_SELECTED TEXT:_

'''

So, basically I'm pretty sure I see at least one or two serious bugs. 1. different shape of tuple passed around as a "verinfo" from !MDMFSlotWriteProxy than from !SDMFSlotWriteProxy or !MDMFSlotReadProxy, and 2. d2 = reader.get_verinfo(); d2.addErrback(…). However, I don't understand how the latter isn't already showing up as unit test failures and common failures of mutable file operations. And, I don't understand the full scope of these two -- under what conditions they strike and what their consequences are.
Unsetting my ownership of this ticket since I'm going to bed and I no longer mind if you snatch it out from under me. :-)
Changed at 2012-06-19T03:49:07Z by zooko
comment:14 Changed at 2012-06-19T12:54:26Z by zooko
- Owner changed from nobody to zooko
- Status changed from new to assigned
Taking this ticket back...
comment:15 Changed at 2012-06-20T15:55:00Z by zooko
Here's a patch against 1.9.2 which I don't intend to commit for the actual 1.9.2 release. Probably we could use this patch to finish understanding the scope of the bug, commit some variant of this patch to trunk (I like Brian's suggestion to replace the verinfo tuple with an object), and then commit some subset or minimized variant of this patch to 1.9.2.
Also, there's one test failure that I don't understand.
Changed at 2012-06-20T15:55:28Z by zooko
comment:16 Changed at 2012-06-21T02:45:37Z by zooko
Update: I think that the only place the 8-tuple "verinfo" could get generated and passed around is here. However, tracing backwards to see what could have led to that line of code, the only thing that can lead to that code is someone updating an MDMF by changing only part of it, and the only time that is ever done is if someone uses the WAPI to do so. I doubt that anything vikarti did, and certainly not a deep-check, was doing that, which leads me to think that the 8-tuple "verinfo" must have gotten generated and passed around in some other way.

'''

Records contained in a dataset
'''

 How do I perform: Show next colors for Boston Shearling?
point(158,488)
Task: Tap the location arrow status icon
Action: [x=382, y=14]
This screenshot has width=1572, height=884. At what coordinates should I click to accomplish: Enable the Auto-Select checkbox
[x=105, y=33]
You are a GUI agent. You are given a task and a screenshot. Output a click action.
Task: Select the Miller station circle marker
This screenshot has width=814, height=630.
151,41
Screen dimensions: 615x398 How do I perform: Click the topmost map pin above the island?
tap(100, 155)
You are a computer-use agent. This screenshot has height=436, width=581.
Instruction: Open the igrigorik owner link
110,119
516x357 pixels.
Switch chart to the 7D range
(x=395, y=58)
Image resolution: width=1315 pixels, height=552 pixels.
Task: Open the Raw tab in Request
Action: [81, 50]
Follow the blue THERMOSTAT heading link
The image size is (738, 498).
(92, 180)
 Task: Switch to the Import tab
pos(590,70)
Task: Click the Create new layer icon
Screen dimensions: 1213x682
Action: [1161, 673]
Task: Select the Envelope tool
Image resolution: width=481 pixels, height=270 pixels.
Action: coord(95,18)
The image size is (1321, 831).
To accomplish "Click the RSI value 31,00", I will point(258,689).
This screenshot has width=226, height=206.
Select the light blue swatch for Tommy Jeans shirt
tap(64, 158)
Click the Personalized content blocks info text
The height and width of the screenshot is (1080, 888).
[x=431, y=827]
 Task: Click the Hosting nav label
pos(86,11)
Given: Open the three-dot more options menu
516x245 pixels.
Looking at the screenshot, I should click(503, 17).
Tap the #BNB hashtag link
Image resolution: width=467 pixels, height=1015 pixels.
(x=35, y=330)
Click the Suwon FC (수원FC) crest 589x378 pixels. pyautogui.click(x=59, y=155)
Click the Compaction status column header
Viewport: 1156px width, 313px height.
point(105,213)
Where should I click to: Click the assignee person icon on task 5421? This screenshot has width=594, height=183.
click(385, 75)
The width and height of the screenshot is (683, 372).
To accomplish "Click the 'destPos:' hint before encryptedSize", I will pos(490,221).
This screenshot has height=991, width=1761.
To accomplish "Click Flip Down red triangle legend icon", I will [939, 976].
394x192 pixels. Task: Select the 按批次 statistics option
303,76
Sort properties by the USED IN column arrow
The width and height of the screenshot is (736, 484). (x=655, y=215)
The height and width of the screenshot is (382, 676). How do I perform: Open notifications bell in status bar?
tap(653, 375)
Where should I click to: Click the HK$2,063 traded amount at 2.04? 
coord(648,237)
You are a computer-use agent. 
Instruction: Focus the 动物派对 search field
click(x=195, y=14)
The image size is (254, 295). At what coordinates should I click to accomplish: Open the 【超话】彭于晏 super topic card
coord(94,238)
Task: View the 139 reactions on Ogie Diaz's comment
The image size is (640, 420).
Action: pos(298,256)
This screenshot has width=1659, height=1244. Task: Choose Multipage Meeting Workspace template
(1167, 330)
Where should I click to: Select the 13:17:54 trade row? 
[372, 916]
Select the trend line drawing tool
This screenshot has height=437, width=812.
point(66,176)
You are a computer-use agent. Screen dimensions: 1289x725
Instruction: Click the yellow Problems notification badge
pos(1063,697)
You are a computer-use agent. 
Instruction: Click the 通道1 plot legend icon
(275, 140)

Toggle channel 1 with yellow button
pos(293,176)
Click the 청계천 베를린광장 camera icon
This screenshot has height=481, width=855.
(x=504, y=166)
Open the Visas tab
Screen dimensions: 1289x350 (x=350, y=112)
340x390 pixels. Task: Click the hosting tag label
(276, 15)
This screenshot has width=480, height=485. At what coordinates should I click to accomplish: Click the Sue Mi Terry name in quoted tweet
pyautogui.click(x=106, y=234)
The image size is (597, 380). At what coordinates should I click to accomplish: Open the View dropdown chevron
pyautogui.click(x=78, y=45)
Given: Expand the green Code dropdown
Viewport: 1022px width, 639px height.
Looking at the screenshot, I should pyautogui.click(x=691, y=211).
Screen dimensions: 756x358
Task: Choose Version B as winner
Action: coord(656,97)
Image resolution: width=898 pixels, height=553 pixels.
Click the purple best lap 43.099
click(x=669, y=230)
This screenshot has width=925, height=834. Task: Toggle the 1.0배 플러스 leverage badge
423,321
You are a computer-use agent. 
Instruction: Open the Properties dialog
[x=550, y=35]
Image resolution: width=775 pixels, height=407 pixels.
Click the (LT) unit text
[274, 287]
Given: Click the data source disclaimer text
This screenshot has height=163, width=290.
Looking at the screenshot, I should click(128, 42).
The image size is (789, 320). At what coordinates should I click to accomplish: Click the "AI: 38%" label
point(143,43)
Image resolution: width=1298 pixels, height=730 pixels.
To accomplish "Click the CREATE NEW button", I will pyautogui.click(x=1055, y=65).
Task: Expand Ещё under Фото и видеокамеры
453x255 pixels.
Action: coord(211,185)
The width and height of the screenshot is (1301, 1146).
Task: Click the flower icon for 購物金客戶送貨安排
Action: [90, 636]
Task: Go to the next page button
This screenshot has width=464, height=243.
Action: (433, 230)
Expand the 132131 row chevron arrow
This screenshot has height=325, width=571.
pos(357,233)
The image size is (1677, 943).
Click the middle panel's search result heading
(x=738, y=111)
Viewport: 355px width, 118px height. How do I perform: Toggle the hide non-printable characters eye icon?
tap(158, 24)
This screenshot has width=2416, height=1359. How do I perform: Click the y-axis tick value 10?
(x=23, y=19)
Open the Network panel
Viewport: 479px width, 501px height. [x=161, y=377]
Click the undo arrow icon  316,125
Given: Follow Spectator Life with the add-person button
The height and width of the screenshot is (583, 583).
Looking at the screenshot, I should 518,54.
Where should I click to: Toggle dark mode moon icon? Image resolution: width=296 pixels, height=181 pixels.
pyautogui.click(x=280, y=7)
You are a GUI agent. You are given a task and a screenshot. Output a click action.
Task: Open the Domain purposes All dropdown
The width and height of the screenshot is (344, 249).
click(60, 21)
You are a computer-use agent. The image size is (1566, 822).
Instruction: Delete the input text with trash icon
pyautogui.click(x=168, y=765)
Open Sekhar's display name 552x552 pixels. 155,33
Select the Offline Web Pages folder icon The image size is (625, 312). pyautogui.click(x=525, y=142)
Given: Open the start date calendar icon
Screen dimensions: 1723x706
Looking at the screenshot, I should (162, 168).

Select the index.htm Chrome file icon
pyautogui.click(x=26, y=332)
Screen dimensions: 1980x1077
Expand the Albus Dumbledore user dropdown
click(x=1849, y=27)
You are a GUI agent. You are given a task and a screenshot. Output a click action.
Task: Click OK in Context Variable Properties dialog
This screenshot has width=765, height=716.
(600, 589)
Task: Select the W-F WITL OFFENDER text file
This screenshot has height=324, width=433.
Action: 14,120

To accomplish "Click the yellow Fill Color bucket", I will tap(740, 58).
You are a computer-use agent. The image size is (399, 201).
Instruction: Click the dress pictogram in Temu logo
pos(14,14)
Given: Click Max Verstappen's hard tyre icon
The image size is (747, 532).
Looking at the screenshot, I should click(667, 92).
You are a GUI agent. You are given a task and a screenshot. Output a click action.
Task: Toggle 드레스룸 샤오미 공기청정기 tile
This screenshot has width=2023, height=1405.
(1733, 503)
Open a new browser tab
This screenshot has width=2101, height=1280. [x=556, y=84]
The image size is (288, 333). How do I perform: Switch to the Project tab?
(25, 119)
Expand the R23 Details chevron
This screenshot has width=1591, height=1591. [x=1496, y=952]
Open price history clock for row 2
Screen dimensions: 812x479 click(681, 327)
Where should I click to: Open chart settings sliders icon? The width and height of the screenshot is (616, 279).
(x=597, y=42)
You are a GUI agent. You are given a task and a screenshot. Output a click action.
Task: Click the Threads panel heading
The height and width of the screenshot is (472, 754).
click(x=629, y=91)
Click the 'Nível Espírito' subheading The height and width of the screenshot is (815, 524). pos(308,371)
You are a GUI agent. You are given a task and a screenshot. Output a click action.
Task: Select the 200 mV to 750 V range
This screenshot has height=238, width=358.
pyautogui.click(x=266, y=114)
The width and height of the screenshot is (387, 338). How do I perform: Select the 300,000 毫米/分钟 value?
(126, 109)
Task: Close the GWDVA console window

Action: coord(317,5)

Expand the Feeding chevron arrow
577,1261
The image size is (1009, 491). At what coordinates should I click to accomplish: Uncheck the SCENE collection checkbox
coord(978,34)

'''

_SET OF TASKS:_
**A)** Answer these questions using the ticket discussion.
(i) What reason does the writer give for unsetting ownership of the ticket?
(ii) Against which version is the patch in comment 15 made?
(iii) In comment 16, what is named as the only thing that can lead to the code where the 8-tuple "verinfo" could get generated?
**B)** Print the part of the ticket discussion starting with "Also, there's one" and going on through "some other way.".

_RESULTS:_
**A)**
(i) The writer is going to bed and no longer minds if someone else takes the ticket.
(ii) Version 1.9.2.
(iii) Someone updating an MDMF by changing only part of it.

**B)**
Also, there's one test failure that I don't understand.
Changed at 2012-06-20T15:55:28Z by zooko
comment:16 Changed at 2012-06-21T02:45:37Z by zooko
Update: I think that the only place the 8-tuple "verinfo" could get generated and passed around is here. However, tracing backwards to see what could have led to that line of code, the only thing that can lead to that code is someone updating an MDMF by changing only part of it, and the only time that is ever done is if someone uses the WAPI to do so. I doubt that anything vikarti did, and certainly not a deep-check, was doing that, which leads me to think that the 8-tuple "verinfo" must have gotten generated and passed around in some other way.